Things have changed a lot since that original bug report.  I believe the 
best solution for this particular case is to lower the switch statements 
early enough to expose the conditionals to DOM & VRP.

The 2nd best approach would be to extend VRP to create a range for the 
default case of a SWITCH and extend the jump threading code in 
tree-vrp.c to handle switch statements (they're currently ignored).  The 
biggest difficulty here would be to avoid dropping to varying too 
quickly.  I think you'd want to sort the cases, then build up a range 
containing all the cases.  If you get a gap in the range, you drop to 
varying.  If after extracting all the ranges you haven't dropped to 
varying, then you invert the range and create the appropriate ASSERT_EXPRs.
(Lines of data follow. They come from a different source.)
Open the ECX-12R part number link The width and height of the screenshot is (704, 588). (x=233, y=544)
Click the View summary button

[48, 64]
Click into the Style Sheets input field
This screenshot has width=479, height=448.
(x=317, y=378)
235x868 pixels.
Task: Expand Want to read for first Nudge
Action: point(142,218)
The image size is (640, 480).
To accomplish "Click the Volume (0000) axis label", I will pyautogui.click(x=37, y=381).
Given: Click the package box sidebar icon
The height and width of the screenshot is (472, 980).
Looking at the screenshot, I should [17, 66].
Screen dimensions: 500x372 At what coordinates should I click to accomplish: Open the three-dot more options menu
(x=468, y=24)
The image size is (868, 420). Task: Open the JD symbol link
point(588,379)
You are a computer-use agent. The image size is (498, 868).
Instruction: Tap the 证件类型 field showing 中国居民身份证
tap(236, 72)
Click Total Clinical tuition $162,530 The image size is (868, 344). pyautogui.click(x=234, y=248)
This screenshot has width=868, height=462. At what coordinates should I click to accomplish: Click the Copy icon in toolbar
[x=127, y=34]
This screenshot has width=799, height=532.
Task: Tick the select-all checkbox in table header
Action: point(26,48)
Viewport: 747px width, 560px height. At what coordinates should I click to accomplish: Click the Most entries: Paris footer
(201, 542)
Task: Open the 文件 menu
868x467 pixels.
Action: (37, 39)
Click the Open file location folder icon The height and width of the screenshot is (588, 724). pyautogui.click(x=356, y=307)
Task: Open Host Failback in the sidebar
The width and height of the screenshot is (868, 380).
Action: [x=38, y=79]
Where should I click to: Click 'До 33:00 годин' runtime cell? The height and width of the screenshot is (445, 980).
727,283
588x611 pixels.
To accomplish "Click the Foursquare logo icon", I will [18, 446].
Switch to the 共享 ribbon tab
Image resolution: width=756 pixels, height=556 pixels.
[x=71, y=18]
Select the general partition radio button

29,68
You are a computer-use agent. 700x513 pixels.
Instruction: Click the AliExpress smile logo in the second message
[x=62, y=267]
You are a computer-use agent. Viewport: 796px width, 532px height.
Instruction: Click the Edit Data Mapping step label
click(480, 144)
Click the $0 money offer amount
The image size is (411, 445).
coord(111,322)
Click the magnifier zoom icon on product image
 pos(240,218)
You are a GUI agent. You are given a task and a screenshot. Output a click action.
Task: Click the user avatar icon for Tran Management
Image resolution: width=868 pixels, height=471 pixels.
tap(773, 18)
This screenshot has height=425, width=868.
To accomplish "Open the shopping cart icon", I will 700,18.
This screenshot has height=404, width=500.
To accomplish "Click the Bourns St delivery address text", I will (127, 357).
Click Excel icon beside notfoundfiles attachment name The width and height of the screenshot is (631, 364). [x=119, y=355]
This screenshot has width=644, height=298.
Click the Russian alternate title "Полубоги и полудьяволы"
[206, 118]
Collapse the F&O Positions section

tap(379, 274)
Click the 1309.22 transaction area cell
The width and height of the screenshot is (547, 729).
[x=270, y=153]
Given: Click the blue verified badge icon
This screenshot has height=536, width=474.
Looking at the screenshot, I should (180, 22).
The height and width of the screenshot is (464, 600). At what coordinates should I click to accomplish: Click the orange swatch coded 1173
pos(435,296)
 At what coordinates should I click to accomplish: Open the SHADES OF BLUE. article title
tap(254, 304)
I'm not currently working on either solution.

jeff


Comment 14 Steven Bosscher 2010-02-04 22:52:40 UTC
Still not fixed. Still the major source of RTL jump threads.
Comment 15 Steven Bosscher 2010-07-13 10:29:57 UTC
Still not fixed with r162134:

;; Function bar (bar)

bar ()
{
  int prephitmp.4;

<bb 2>:
  prephitmp.4_1 = i;
  switch (prephitmp.4_1) <default: <L2>, case 0: <L0>>

<L0>:
  foo ();
  prephitmp.4_7 = i;

  # prephitmp.4_8 = PHI <prephitmp.4_1(2), prephitmp.4_7(3)>
<L2>:
  switch (prephitmp.4_8) <default: <L6>, case 0: <L4>>

<L4>:
  foo (); [tail call]

<L6>:
  return;

}
Comment 16 Andrew Pinski 2011-07-20 00:33:25 UTC
If VRP inserts into the default case the assert that i.1 cannot be what is other cases are, then I think jump threading could handle this.
Comment 17 Steven Bosscher 2012-11-08 22:29:45 UTC
Will be addressed for GCC 4.9 by moving switch lowering to GIMPLE.